Filter the items below, keeping every line that contains the string "text".

Records for locating displayed items:
------------

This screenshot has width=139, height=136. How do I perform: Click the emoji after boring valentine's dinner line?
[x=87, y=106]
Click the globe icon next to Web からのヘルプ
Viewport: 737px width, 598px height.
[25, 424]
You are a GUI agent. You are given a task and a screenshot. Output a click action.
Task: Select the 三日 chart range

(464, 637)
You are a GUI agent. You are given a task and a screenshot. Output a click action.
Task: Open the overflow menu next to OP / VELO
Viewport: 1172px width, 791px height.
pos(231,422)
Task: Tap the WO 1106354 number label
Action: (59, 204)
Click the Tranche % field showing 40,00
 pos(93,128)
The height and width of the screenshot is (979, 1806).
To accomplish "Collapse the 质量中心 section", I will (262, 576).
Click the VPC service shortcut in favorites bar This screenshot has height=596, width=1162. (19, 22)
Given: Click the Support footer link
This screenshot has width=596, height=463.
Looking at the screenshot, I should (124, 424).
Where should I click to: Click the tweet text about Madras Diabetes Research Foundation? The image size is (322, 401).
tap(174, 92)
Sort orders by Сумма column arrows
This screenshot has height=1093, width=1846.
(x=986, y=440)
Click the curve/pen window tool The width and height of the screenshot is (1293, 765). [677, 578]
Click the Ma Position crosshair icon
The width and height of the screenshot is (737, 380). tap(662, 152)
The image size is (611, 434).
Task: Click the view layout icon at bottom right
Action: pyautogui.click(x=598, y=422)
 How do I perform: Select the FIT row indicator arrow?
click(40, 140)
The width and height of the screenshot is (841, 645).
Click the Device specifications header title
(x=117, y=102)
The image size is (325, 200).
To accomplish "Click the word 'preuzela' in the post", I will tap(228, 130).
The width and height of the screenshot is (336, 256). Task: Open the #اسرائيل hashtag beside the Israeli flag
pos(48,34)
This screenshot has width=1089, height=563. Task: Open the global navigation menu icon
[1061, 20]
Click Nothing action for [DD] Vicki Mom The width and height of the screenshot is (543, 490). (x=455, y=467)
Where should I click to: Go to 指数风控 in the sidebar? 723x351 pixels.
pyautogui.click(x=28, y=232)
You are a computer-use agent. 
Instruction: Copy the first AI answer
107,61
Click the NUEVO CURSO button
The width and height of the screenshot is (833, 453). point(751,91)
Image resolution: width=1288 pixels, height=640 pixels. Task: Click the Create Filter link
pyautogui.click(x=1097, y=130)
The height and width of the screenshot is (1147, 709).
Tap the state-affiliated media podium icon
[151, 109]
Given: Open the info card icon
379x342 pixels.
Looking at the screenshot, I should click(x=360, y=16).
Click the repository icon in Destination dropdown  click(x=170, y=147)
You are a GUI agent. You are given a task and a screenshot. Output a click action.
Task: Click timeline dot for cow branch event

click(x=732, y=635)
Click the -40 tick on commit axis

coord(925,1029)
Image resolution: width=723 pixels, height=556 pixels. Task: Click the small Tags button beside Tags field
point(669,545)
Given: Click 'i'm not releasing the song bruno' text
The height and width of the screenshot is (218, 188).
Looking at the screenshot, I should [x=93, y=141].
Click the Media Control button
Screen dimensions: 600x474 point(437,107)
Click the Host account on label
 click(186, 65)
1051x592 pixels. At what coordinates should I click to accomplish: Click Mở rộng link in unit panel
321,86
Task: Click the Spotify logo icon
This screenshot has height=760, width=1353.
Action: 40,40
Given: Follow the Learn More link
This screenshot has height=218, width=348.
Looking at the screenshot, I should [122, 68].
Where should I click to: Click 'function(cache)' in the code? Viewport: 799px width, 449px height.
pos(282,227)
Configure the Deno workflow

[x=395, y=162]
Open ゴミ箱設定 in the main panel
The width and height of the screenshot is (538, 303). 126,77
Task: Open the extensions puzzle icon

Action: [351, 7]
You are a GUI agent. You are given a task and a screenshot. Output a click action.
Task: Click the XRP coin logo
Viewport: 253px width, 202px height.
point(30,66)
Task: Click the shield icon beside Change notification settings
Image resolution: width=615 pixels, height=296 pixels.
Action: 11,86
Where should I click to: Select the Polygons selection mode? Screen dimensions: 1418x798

------------

Answer for the task:
Where should I click to: Click the tweet text about Madras Diabetes Research Foundation? The image size is (322, 401).
Given: Click 'i'm not releasing the song bruno' text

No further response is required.